● **WHAT THIS TASK INVOLVES**: Give the lines again exactly as they appear, beginning at the one with "Task: Expand the Worksheets section arrows" and ending at the last line of the records.

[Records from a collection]
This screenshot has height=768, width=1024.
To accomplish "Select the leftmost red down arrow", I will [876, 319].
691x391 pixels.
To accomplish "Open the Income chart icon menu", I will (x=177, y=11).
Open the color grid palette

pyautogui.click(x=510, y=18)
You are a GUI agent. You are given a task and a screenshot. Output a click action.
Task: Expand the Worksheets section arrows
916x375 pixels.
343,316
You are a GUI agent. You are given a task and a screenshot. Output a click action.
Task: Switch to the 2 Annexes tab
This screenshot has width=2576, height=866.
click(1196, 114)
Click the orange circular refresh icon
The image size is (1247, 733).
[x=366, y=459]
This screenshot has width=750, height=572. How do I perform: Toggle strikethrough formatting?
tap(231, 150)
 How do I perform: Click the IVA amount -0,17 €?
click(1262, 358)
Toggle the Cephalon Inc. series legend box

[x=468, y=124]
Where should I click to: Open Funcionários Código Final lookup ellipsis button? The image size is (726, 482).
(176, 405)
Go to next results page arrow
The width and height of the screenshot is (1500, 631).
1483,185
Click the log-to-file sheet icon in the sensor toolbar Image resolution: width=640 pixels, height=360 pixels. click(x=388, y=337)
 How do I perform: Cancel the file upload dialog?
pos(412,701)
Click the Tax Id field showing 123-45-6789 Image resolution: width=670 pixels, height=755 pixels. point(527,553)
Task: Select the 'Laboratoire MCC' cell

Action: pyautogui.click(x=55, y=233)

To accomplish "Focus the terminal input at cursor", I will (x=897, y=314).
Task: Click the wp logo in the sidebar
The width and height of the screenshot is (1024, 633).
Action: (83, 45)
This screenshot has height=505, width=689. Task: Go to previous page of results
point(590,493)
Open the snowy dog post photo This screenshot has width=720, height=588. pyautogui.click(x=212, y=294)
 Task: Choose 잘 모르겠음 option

● **EXPECTED OUTPUT**:
Task: Expand the Worksheets section arrows
916x375 pixels.
343,316
You are a GUI agent. You are given a task and a screenshot. Output a click action.
Task: Switch to the 2 Annexes tab
This screenshot has width=2576, height=866.
click(1196, 114)
Click the orange circular refresh icon
The image size is (1247, 733).
[x=366, y=459]
This screenshot has width=750, height=572. How do I perform: Toggle strikethrough formatting?
tap(231, 150)
 How do I perform: Click the IVA amount -0,17 €?
click(1262, 358)
Toggle the Cephalon Inc. series legend box

[x=468, y=124]
Where should I click to: Open Funcionários Código Final lookup ellipsis button? The image size is (726, 482).
(176, 405)
Go to next results page arrow
The width and height of the screenshot is (1500, 631).
1483,185
Click the log-to-file sheet icon in the sensor toolbar Image resolution: width=640 pixels, height=360 pixels. click(x=388, y=337)
 How do I perform: Cancel the file upload dialog?
pos(412,701)
Click the Tax Id field showing 123-45-6789 Image resolution: width=670 pixels, height=755 pixels. point(527,553)
Task: Select the 'Laboratoire MCC' cell

Action: pyautogui.click(x=55, y=233)

To accomplish "Focus the terminal input at cursor", I will (x=897, y=314).
Task: Click the wp logo in the sidebar
The width and height of the screenshot is (1024, 633).
Action: (83, 45)
This screenshot has height=505, width=689. Task: Go to previous page of results
point(590,493)
Open the snowy dog post photo This screenshot has width=720, height=588. pyautogui.click(x=212, y=294)
 Task: Choose 잘 모르겠음 option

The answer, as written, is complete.